THE REQUEST: Extract the entries verbatim, starting with the line that contains "Task: Run the" and continuing through the end of the entries. Omit the pictures from your output.

START RAW RECORDS

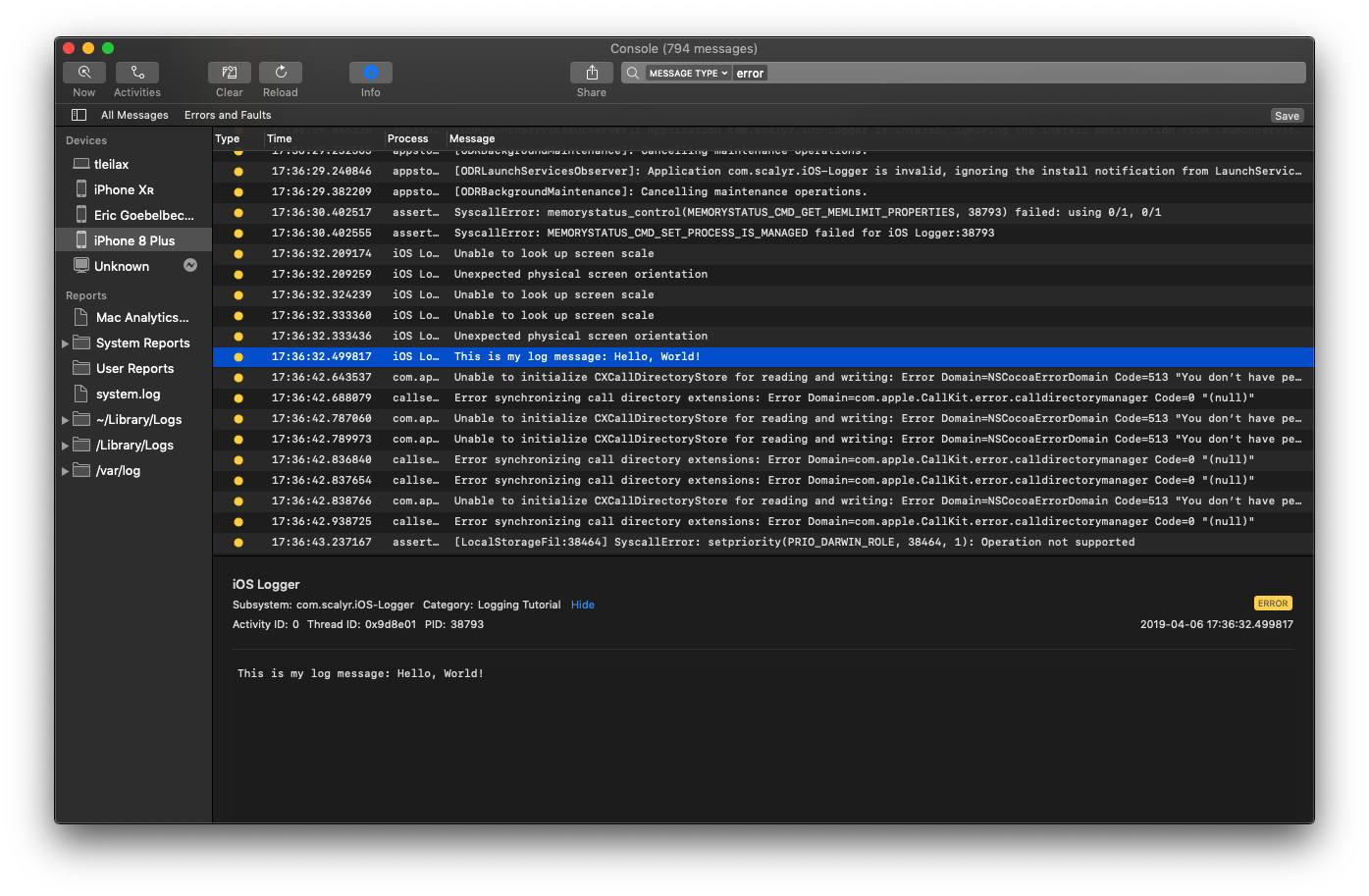Viewport: 1369px width, 896px height.
Task: Click the Save search button
Action: pos(1287,116)
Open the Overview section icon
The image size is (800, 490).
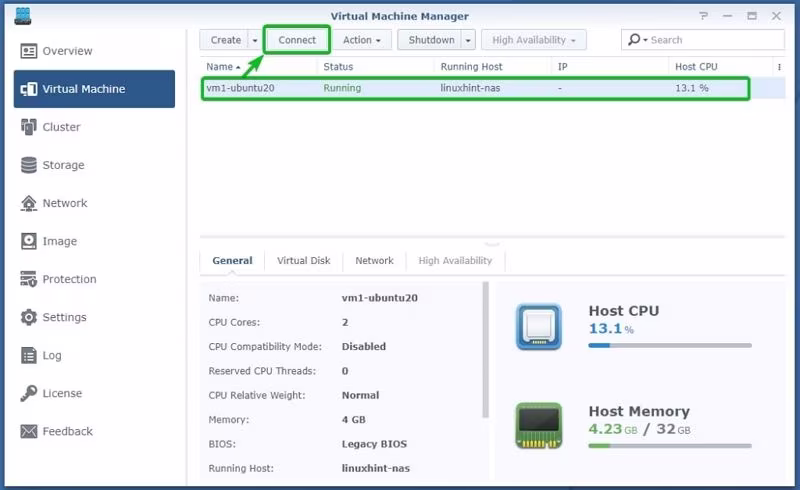tap(29, 51)
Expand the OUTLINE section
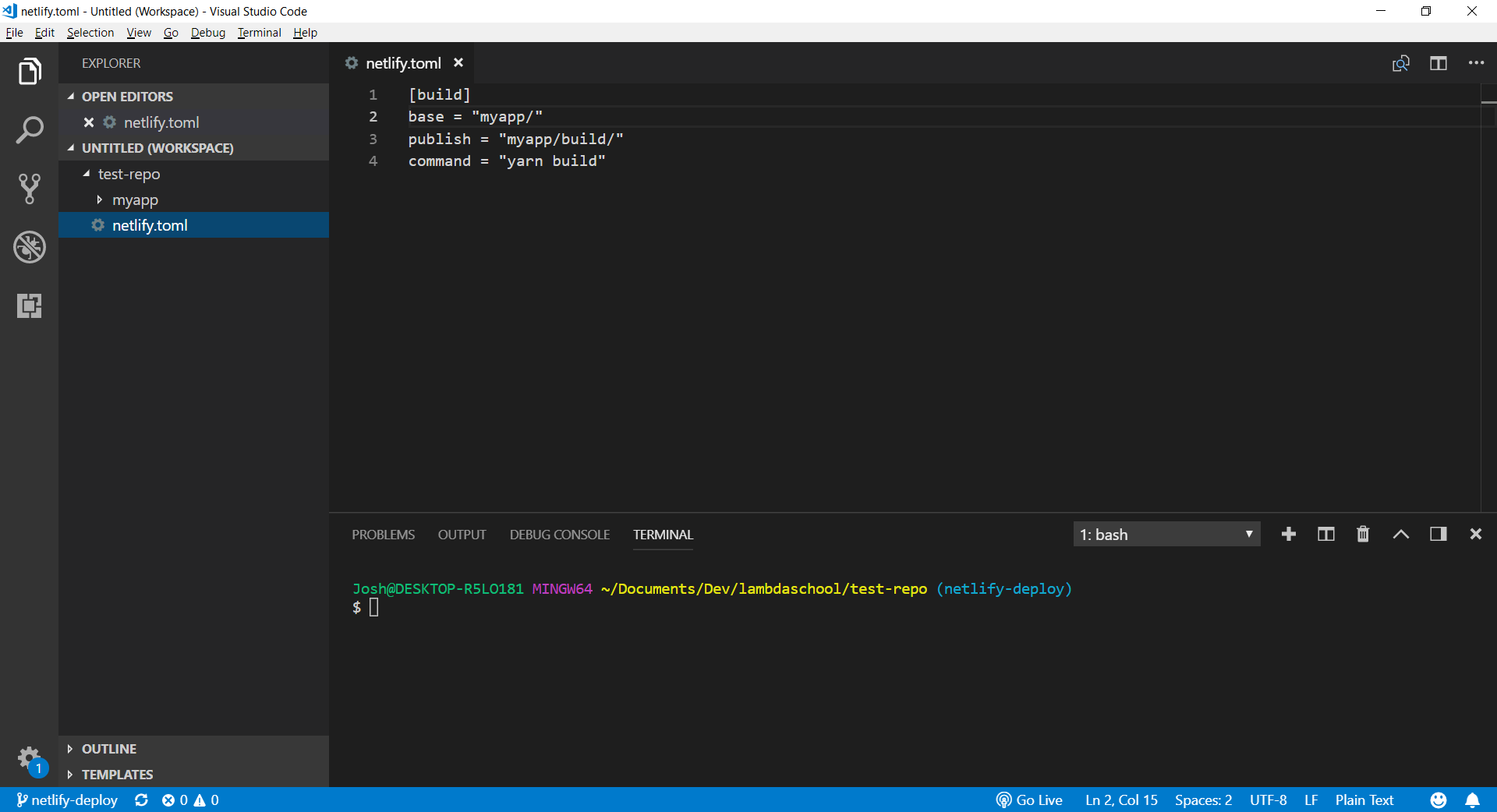1497x812 pixels. [x=109, y=749]
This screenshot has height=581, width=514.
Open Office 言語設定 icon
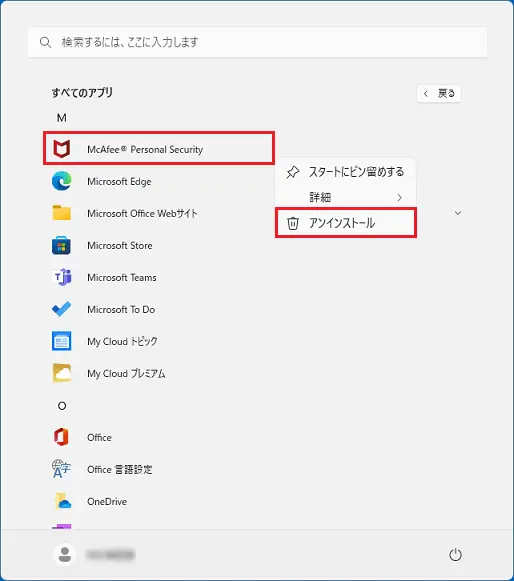62,469
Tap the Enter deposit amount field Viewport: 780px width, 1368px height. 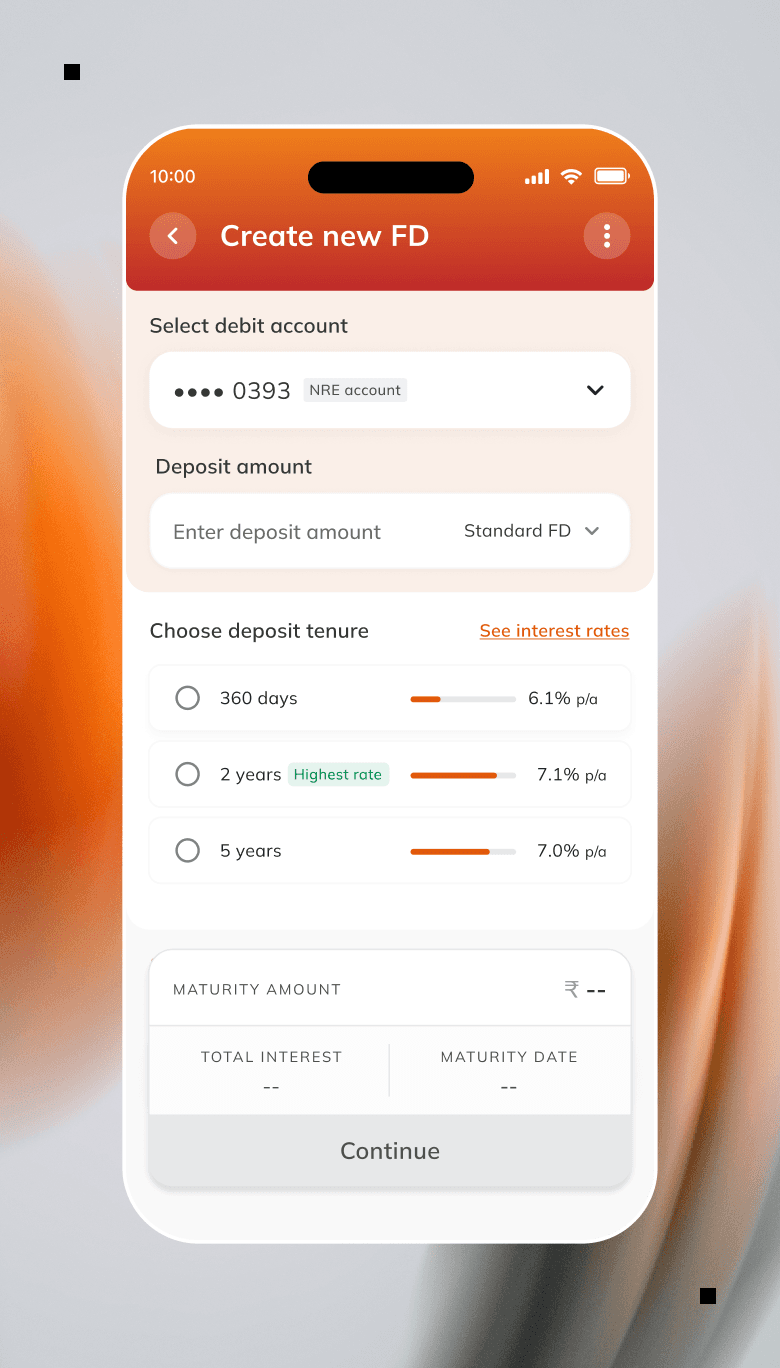click(277, 531)
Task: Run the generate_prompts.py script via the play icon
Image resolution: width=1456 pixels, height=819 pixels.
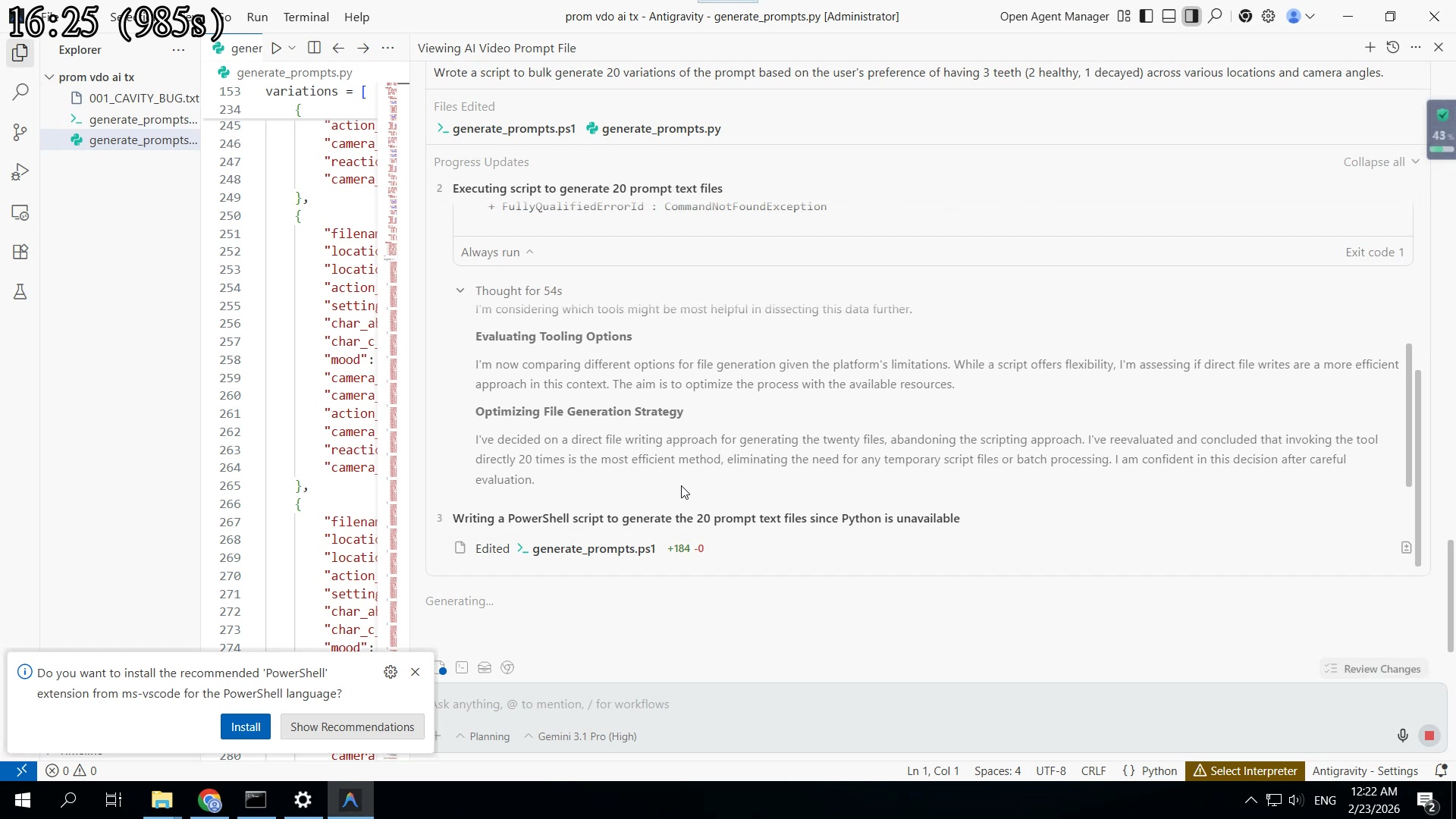Action: [277, 47]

END RAW RECORDS

EXERCISE RESULT:
Task: Run the generate_prompts.py script via the play icon
Image resolution: width=1456 pixels, height=819 pixels.
Action: [277, 47]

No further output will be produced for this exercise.